October marks the beginning of the “Gimme Holidays”: Gimme candy, gimme turkey, gimme presents. But the last two months of the year are also when people give more money to charity than the rest of the year combined.
Thanksgiving and Christmas don’t have to be the only altruistic holidays, though. Halloween is a great time to help families in need, too — and it’s scary easy to do.
Since 1950, kids have been trick-or-treating with UNICEF boxes, collecting money for this group that helps provide kids in 190 countries with “immunizations, education, health care, nutrition, safe water and sanitation, emergency relief, and more.” Over the last 68 years, kids all around the world have raised nearly $177 million for other kids!
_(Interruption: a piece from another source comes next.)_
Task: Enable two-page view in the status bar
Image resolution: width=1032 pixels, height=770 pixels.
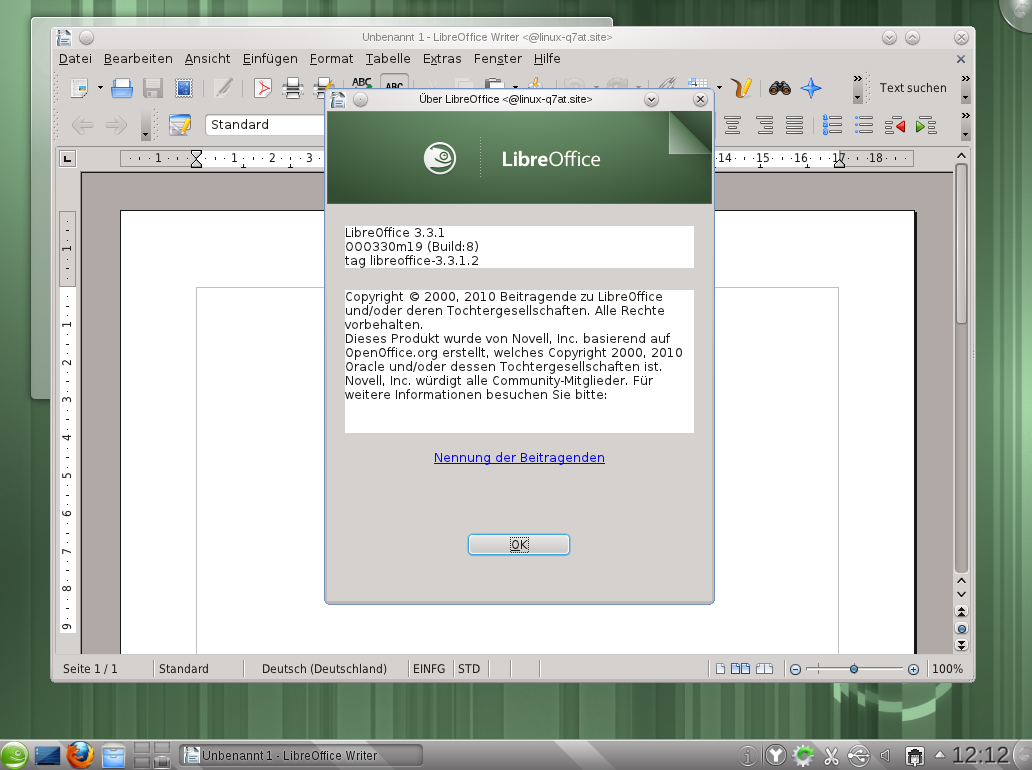Action: pyautogui.click(x=742, y=668)
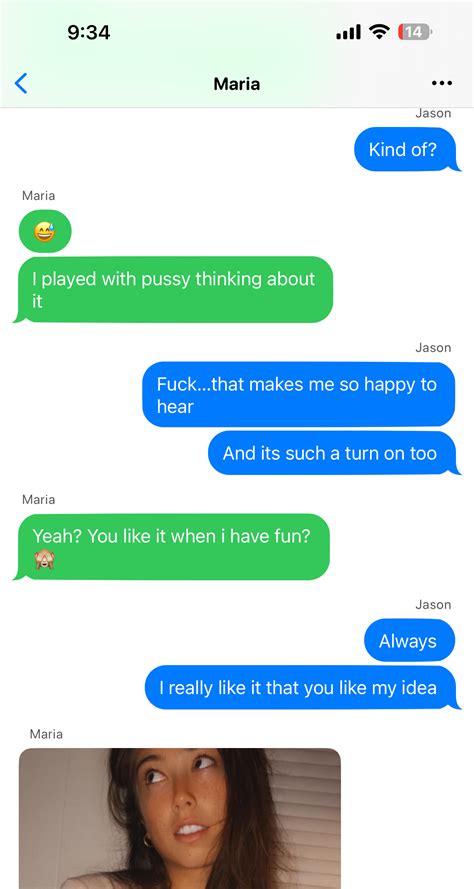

A few days before Halloween, distribute flyers in your neighborhood letting people know you’ll be collecting old eyeglasses while trick-or-treating. Drop them off at your local Lions Club, which recycles them through the organization Saving Sight.
This group partners with ReSpectacle, which distributes them for free to anyone who needs them.
If you’re throwing a Halloween party, set the price of admission at a can of food per person. Have a special prize for the person who brings the most cans, or hold a raffle for a big prize — each can gets a ticket, and there’s no limit on how many cans guests can bring. Take all the cans you collect to your local food pantry.
This concept also works any time of year, so think of it the next time you have a birthday party, anniversary celebration, or even just a fun backyard BBQ!
Ask your friends and neighbors to drop off their old costumes collecting dust to you. Why? You can partner with a local group, like a charity thrift shop or the PTO of a school district in a low-income area, to get them into the hands of kids who otherwise might not have any.
Spirit Halloween costume shops pop up in strip malls everywhere at the end of every summer, but they do more than sell you pricey costumes. The retailer raises money through its Spirit of Children program to help children’s hospitals. “Our mission is to make hospitals less scary for kids and their families through support of the Child Life department at partner hospitals in our local communities,” the group says on its website. “Since 2007, Spirit of Children has raised $45 million to provide Child Life funding for art, music, aquatic and pet therapy programs as well as the purchase of educational items and toys used for distraction during medical procedures, and much more.”
How much candy can your kids possibly eat? Their answer probably differs from yours, but instead of tossing those extra sweets in the trash, give a soldier a taste of home instead. Operation Shoebox sends care packages to our troops overseas, and they love candy! Many dentist offices collect for this group, but you can also send your donation directly to them at the address listed here.
Children in the hospital at Halloween won’t be able to go trick-or-treating, but you can still help them enjoy the holiday as any kid should. Raid the Target dollar section (or the dollar store) for inexpensive Halloween crafts and coloring books to deliver to your local children’s hospital. You might also check with your local children’s hospital to see if you can donate candy for reverse trick-or-treating.
Skip the tricks and give a special kind of treat instead
Brainstorm with your kids about a family in your neighborhood that could use a random act of kindness. Rake leaves, bake pumpkin bread, leave extra school supplies or warm jackets for the upcoming winter season — all anonymously.